With a degree in Biochemistry (1998) and a PhD in Biomedical Sciences from the University of Porto, Helder Maiato, aged 48, is a Coordinating Researcher of the research group “Chromosome Dynamics and Instability” and a visiting Full Professor at the Faculty of Medicine of the University of Porto (FMUP).  Author of over one hundred scientific publications, he has distinguished himself internationally in the study of cell division from Porto.
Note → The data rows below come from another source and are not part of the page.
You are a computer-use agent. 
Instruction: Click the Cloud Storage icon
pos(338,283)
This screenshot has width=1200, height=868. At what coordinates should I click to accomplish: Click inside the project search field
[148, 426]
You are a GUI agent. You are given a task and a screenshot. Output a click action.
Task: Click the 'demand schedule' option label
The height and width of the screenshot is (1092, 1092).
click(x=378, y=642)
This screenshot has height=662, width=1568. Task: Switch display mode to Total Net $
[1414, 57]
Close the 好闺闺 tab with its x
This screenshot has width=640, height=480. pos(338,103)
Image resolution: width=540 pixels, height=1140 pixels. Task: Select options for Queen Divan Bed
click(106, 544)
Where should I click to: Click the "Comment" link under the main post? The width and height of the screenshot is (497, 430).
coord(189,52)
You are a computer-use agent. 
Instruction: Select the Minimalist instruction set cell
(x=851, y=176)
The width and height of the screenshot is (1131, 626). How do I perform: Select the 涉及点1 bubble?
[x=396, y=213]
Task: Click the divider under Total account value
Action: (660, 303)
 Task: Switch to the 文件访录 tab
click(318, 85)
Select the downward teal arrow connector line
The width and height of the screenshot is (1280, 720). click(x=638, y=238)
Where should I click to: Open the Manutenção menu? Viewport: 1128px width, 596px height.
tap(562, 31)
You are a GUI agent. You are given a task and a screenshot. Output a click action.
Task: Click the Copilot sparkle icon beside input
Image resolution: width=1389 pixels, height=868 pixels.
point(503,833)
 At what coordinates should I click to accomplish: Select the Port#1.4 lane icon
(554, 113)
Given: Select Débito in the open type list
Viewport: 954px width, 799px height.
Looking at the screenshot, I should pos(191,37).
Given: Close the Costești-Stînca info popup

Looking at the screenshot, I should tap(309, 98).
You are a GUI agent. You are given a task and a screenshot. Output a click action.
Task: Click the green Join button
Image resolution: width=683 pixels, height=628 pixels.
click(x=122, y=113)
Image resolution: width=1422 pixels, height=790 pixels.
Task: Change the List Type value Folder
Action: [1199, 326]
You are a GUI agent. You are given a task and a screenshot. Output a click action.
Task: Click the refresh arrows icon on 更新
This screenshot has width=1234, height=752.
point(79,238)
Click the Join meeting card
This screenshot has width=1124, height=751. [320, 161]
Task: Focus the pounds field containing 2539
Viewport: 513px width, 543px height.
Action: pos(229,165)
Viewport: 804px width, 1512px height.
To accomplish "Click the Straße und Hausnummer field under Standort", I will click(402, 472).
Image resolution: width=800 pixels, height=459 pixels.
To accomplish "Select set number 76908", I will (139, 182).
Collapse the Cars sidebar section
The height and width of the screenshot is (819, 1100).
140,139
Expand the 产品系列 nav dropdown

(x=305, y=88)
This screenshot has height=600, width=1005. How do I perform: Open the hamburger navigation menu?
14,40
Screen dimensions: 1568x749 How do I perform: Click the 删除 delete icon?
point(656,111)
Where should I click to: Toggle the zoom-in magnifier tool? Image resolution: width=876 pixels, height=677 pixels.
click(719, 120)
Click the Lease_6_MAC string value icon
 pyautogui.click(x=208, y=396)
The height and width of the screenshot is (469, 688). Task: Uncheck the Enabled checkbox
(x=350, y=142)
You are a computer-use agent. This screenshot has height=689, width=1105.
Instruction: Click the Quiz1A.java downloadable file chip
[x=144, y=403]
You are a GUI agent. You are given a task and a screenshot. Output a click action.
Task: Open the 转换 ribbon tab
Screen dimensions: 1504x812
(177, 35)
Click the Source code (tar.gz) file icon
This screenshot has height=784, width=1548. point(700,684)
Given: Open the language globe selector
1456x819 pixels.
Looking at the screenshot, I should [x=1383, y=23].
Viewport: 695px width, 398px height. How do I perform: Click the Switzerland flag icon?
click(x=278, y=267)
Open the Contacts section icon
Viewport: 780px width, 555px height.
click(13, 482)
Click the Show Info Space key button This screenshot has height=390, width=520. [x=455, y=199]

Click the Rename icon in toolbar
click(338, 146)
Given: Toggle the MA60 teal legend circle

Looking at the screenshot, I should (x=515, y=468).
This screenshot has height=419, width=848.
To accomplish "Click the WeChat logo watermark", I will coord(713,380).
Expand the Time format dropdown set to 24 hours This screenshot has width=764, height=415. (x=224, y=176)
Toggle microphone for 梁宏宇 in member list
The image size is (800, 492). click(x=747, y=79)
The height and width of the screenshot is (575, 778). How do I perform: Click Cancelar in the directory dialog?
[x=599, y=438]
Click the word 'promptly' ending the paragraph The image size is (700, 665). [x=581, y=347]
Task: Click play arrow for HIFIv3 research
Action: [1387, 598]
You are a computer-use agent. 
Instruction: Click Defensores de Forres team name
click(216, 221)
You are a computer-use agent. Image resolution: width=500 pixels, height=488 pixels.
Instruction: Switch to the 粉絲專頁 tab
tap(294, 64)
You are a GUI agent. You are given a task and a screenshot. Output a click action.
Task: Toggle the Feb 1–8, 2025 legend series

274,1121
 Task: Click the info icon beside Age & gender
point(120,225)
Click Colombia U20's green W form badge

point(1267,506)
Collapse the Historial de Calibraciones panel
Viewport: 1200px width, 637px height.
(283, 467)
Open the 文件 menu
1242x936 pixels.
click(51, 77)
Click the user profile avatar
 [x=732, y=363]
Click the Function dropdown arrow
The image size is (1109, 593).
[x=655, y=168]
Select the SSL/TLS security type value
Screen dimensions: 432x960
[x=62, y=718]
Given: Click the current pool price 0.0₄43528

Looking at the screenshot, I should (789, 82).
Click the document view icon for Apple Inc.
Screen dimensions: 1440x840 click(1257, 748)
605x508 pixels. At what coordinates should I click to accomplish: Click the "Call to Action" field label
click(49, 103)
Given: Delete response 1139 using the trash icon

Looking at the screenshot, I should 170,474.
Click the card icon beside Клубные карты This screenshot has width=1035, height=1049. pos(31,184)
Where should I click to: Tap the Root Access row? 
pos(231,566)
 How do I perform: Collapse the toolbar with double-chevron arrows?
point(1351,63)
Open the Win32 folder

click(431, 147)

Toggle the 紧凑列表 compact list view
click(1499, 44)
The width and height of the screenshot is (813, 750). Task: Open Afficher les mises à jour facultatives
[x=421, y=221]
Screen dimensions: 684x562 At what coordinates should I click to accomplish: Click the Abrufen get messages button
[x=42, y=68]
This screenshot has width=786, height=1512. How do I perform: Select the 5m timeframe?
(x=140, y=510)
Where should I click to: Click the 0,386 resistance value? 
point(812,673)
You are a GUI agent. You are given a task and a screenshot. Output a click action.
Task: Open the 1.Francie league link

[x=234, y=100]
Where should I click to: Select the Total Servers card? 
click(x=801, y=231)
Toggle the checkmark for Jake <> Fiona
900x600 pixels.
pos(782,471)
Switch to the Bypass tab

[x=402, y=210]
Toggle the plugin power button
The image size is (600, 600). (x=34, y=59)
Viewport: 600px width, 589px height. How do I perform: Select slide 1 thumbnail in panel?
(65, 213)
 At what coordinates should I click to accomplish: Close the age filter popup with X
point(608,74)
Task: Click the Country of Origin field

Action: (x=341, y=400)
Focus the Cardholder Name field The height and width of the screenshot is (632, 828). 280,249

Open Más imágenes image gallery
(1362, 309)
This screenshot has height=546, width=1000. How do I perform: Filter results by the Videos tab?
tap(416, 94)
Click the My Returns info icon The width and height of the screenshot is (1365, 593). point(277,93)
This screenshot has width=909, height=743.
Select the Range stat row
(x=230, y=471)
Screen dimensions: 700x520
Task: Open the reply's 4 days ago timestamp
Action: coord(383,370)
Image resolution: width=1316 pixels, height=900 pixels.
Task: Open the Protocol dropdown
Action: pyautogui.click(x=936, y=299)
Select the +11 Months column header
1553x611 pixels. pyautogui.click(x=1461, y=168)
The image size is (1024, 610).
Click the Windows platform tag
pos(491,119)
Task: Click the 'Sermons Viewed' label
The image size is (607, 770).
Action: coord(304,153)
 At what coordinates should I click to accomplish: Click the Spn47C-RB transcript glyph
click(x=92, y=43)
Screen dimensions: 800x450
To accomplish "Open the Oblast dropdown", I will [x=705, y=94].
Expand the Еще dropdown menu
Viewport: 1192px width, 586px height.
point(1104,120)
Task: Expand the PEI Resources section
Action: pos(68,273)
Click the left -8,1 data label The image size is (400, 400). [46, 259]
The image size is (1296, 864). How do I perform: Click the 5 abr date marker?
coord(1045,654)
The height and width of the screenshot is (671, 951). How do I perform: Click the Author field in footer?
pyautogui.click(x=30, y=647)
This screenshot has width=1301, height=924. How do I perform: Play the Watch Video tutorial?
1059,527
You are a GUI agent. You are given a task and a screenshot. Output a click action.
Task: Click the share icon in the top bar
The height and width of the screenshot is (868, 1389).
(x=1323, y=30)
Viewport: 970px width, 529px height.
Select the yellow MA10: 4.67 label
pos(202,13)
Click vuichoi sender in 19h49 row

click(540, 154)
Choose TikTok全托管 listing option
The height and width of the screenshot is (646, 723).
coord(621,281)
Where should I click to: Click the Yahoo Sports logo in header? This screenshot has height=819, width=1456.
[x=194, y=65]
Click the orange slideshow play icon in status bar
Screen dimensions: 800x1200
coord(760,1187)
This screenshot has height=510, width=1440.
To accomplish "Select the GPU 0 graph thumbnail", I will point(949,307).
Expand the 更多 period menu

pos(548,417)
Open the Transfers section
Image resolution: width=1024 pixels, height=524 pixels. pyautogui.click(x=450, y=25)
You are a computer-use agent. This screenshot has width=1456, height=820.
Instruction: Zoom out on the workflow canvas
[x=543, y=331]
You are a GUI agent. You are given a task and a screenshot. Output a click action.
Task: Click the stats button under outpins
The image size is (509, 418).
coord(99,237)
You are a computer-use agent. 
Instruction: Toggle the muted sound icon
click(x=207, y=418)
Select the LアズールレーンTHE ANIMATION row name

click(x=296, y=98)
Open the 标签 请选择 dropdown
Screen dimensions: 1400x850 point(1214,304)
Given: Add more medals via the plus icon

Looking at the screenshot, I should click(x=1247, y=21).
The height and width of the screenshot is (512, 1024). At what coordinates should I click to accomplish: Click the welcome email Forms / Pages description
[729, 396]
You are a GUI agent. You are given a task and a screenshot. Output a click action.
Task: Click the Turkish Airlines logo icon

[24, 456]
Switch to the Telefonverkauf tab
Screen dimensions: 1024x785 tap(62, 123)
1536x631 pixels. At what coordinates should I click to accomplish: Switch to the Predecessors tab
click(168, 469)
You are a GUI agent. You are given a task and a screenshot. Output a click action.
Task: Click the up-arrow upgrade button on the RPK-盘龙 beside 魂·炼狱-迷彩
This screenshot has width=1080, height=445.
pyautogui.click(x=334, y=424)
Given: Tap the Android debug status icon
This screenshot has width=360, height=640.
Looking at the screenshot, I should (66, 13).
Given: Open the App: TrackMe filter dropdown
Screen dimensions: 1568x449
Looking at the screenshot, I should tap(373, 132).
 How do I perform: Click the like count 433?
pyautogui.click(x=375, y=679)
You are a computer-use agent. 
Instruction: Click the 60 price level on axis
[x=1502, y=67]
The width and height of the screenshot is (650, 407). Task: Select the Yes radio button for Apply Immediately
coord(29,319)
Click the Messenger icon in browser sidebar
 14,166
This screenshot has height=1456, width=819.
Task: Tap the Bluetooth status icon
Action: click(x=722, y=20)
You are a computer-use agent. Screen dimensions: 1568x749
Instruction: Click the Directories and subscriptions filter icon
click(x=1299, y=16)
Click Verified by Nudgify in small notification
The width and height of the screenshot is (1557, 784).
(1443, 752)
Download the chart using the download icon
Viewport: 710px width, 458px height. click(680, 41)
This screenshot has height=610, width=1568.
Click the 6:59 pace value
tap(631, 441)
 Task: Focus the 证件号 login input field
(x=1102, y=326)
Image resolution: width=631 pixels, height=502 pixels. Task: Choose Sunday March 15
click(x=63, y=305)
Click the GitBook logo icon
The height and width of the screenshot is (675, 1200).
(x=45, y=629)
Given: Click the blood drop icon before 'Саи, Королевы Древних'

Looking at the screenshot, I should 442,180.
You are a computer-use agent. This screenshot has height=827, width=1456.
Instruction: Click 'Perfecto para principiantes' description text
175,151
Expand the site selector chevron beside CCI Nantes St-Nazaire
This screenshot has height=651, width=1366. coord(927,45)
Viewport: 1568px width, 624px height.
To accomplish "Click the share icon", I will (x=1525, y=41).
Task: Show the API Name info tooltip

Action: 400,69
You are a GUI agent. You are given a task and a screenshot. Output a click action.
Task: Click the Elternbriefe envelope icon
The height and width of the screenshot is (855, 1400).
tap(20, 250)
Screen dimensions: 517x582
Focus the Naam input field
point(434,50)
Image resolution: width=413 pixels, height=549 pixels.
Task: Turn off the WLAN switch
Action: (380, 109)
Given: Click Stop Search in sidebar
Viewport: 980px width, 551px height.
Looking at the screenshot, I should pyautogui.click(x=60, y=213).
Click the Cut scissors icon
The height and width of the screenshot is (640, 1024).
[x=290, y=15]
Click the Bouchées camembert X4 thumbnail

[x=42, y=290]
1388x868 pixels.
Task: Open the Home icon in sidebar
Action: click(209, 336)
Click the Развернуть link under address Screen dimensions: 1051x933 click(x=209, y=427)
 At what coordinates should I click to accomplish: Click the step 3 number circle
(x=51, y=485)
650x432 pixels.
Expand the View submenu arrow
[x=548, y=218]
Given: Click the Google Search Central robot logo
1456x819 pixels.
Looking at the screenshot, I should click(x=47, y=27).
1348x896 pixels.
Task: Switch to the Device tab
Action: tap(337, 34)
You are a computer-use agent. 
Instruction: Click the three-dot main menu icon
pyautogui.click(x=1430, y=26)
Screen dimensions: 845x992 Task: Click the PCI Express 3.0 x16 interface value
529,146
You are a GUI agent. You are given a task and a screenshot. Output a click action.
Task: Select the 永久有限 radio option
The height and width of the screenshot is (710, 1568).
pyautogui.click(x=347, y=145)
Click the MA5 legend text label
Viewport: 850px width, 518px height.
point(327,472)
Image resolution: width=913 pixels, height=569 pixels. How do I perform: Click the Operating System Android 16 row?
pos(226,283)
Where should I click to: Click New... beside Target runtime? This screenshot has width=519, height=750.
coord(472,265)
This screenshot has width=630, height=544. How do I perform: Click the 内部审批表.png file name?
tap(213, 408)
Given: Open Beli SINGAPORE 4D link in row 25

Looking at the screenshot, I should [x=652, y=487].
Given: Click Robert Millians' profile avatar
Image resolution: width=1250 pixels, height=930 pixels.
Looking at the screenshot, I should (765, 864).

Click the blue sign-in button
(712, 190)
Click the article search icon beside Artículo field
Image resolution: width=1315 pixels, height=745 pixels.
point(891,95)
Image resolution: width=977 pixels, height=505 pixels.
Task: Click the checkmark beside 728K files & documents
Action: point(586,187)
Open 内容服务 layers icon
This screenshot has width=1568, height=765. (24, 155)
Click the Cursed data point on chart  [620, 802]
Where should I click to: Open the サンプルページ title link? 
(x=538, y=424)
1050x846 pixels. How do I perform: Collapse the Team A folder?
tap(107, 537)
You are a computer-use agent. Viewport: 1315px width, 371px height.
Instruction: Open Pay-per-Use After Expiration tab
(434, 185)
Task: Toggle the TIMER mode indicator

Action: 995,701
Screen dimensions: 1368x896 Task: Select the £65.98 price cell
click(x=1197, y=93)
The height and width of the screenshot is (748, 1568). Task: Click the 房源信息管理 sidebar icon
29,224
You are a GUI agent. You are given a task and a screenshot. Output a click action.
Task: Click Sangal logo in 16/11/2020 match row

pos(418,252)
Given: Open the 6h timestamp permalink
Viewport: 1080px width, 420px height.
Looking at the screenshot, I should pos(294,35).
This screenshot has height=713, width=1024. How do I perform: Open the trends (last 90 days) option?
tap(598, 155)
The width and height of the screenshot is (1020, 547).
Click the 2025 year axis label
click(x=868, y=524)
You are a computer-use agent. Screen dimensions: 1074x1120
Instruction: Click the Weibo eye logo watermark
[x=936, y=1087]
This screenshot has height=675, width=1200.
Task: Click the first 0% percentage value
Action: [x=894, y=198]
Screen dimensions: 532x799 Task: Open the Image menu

In addition to three ERC grants awarded by the European Research Council (ERC), Helder Maiato has won numerous national and international awards and funding, including the Crioestaminal Prize (2007), the Calouste Gulbenkian Foundation Frontiers of Life Sciences Programme (2007), the Human Frontier Programme (2010), the Louis-Jeantet Young Investigator Career Prize (2015), FLAD Lifescience 2020 (2015), the University of Porto Award for Excellence in Scientific Research (2019), the la CaixaResearch Health Research Competition (2021), the Gilead Génese Prize (2023), and others.

In 2016, he was elected by his peers to join the European Molecular Biology Organization (EMBO), due to the merit and excellence of his scientific work in this field, and in June of this year, he was one of 15 members elected to join the Council, the EMBO governing body responsible for managing the organisation, for a period of three years.